• [Document section]
Being brave can be a tricky idea. For some, being brave means not being afraid. For others, being brave means being scared and facing the problem head on anyway. Essentially, it’s a moveable feast and means different things to different people. Personally, finding my brave has been a huge learning curve. And it continues to be. Being brave has meant different things to me at different times.
When my anxiety is high, being brave can mean facing the challenge anyway. Pushing myself further than I thought possible. Or that I was comfortable with. When my mood is low or I’m finding things hard, being brave can mean asking for help. These are the times I’m least likely to ask for help. But ironically need it most. Making the simple act of asking feel like an insurmountable task. Perhaps some of my experiences may resonate with you. But you will have your own ideas about bravery and the times that you found your brave.
For 4 Ways to Reframe Anxiety read here.
Facing the Challenge
My most anxiety inducing experiences have caught me off guard. Experiences which I was looking forward to resulting in panic attacks and other distressing symptoms. Whilst life events where I expected to feel anxious passed easily. My dread of the anxiety I expected ironically becoming the anxiety itself. But, when the anxiety has struck, I have often pushed through rather than cancel or postpone the event. This has been by no means easy. And I’ve needed to sit with a huge amount of discomfort and pain to do so. Whilst trying to balance looking after myself through the anxious transition.

• [Work instructions]
**A.** Repeat the passage from the piece on bravery and anxiety, starting at "When my anxiety" and ending at "found your brave.".
**B.** List every meaning of being brave that the piece on bravery and anxiety gives after the words "being brave means" or "being brave can mean".

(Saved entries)

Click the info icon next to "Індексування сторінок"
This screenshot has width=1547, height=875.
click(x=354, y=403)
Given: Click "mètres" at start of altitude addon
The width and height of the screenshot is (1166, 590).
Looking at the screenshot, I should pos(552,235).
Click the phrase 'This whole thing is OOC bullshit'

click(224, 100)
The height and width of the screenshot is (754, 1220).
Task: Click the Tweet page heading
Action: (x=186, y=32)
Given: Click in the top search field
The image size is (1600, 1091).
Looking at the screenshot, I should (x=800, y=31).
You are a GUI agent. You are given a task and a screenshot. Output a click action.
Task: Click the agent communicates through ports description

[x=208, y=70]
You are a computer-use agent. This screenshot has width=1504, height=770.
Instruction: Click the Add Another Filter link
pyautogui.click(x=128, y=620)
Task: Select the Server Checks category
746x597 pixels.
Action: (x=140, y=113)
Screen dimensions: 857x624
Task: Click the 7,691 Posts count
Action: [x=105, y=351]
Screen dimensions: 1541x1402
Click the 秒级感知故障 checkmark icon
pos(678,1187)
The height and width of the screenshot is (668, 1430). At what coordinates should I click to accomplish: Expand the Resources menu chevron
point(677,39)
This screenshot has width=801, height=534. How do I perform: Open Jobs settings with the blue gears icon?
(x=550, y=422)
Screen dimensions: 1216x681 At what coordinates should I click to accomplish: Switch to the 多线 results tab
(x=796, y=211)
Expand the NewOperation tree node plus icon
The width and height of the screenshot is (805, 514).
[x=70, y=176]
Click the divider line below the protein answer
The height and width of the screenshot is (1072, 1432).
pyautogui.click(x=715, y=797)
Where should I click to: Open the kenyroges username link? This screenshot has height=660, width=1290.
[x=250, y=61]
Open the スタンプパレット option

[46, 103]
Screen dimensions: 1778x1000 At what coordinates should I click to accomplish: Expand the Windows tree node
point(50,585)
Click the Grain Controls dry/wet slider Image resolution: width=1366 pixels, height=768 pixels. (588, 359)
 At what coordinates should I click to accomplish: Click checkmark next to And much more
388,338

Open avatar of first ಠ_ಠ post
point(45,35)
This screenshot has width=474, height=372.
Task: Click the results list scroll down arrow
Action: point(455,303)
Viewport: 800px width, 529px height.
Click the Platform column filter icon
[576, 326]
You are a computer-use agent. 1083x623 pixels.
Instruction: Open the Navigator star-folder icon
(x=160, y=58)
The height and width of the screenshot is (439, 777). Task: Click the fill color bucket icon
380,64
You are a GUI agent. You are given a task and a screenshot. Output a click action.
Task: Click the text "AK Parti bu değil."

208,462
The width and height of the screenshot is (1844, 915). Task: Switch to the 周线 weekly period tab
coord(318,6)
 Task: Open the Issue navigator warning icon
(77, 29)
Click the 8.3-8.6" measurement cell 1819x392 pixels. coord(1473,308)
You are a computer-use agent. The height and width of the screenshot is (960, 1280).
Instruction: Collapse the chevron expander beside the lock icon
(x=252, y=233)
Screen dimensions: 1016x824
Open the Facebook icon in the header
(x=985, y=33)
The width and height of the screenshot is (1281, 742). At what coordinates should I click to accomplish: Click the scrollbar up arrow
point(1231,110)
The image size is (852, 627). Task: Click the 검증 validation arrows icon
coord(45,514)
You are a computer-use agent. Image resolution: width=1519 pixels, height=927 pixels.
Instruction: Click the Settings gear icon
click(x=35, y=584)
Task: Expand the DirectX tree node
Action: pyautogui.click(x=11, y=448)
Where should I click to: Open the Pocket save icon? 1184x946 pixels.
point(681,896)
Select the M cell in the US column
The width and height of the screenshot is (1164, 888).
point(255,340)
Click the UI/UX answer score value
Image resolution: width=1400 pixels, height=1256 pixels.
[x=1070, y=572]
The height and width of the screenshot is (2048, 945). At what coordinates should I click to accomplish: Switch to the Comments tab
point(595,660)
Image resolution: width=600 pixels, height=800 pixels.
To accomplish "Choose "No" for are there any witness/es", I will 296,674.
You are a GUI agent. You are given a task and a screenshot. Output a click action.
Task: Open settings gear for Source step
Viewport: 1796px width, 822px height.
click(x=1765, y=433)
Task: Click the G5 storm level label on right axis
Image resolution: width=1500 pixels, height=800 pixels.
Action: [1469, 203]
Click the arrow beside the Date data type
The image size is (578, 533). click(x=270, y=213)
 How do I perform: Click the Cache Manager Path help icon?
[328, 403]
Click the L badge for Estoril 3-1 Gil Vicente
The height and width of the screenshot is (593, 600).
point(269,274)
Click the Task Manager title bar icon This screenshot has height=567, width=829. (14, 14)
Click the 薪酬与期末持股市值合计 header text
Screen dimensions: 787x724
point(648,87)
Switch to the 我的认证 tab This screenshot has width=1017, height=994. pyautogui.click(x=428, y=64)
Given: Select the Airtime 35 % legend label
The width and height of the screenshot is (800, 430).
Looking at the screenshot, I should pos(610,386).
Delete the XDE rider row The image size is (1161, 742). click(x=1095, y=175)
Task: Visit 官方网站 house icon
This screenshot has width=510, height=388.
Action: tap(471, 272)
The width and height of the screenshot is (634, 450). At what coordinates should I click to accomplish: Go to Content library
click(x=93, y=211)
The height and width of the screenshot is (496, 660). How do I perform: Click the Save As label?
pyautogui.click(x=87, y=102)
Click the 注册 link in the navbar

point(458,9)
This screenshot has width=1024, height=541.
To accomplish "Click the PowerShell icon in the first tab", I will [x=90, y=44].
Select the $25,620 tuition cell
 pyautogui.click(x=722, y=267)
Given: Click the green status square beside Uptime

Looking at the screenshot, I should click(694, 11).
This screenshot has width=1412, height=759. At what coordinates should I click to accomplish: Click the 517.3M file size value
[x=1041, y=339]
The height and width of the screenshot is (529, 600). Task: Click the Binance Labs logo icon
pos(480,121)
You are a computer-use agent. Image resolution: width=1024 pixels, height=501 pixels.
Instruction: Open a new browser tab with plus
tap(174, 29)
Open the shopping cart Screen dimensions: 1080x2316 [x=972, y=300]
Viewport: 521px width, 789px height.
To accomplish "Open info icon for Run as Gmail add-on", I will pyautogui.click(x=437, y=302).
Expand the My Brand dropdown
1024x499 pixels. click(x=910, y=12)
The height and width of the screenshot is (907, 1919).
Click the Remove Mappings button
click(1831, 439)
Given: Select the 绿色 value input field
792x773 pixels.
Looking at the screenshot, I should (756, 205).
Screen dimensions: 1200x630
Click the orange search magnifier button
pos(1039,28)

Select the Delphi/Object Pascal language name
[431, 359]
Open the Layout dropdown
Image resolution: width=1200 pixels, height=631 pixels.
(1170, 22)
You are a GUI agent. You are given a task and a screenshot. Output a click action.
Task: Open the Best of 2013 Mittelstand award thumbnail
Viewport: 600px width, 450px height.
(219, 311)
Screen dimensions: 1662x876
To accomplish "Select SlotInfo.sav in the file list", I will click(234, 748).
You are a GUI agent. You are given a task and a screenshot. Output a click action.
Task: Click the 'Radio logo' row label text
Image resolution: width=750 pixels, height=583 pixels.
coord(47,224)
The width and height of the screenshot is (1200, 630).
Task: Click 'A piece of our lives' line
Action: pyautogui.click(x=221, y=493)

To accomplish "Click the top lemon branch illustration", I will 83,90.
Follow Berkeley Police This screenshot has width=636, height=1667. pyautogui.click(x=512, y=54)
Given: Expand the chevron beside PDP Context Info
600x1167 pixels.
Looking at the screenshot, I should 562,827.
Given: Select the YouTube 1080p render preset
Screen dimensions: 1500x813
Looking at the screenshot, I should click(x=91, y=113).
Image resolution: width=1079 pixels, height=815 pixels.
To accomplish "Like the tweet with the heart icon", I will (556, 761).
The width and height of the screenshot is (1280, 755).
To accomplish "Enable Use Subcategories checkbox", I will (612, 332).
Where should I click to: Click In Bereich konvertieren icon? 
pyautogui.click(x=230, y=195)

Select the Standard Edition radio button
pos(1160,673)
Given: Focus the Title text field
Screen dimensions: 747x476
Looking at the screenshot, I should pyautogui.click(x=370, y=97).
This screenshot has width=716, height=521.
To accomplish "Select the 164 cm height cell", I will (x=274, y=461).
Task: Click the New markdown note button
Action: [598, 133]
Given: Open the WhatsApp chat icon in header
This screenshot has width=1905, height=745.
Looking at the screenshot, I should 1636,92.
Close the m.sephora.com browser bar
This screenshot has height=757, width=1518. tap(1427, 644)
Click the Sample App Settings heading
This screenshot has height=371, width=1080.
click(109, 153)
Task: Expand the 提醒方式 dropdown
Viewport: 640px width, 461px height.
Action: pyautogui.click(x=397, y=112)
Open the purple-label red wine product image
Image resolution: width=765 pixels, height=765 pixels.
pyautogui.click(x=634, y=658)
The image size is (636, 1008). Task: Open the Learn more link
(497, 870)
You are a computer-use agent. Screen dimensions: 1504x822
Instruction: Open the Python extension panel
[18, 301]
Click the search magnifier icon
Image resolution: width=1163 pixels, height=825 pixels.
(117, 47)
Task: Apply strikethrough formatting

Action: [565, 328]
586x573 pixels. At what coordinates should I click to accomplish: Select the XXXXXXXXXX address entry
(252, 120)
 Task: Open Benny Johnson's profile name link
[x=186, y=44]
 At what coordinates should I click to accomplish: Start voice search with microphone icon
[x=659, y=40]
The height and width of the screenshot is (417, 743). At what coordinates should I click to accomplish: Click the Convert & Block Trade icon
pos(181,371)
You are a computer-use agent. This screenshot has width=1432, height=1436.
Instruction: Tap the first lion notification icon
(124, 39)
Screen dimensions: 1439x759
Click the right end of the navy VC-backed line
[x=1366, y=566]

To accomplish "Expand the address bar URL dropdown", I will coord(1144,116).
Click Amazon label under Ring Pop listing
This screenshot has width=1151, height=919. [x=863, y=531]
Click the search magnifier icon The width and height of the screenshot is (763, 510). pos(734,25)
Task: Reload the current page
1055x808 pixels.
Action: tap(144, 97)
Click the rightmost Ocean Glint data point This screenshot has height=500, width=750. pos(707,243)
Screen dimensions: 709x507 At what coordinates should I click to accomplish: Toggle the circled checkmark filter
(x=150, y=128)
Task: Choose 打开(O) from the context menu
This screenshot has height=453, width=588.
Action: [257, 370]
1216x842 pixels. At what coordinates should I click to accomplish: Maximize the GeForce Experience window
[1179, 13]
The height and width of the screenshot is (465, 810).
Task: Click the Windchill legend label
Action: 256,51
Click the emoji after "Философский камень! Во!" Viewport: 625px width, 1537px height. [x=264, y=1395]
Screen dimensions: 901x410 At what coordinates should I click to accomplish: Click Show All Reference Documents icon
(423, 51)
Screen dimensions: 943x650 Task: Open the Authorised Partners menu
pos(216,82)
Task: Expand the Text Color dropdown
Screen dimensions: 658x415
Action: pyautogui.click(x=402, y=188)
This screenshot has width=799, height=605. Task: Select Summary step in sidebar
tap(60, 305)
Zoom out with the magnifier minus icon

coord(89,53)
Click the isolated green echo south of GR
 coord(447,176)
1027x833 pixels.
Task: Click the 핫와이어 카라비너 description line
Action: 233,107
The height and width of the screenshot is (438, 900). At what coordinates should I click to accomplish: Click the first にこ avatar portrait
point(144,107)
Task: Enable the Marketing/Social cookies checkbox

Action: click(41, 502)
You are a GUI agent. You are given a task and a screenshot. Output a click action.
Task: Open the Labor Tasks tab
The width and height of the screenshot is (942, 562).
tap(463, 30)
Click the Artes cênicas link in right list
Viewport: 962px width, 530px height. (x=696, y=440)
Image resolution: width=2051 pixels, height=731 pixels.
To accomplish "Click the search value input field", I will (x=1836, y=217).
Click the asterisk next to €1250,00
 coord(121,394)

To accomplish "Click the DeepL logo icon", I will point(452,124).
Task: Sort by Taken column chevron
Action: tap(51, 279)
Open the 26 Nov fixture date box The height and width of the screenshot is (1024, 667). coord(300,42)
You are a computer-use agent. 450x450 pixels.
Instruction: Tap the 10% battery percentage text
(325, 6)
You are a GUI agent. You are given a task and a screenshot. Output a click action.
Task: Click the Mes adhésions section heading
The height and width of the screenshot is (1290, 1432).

• [Replies]
**A.**
When my anxiety is high, being brave can mean facing the challenge anyway. Pushing myself further than I thought possible. Or that I was comfortable with. When my mood is low or I’m finding things hard, being brave can mean asking for help. These are the times I’m least likely to ask for help. But ironically need it most. Making the simple act of asking feel like an insurmountable task. Perhaps some of my experiences may resonate with you. But you will have your own ideas about bravery and the times that you found your brave.

**B.**
- Not being afraid
- Being scared and facing the problem head on anyway
- Facing the challenge anyway (when anxiety is high)
- Asking for help (when mood is low or things feel hard)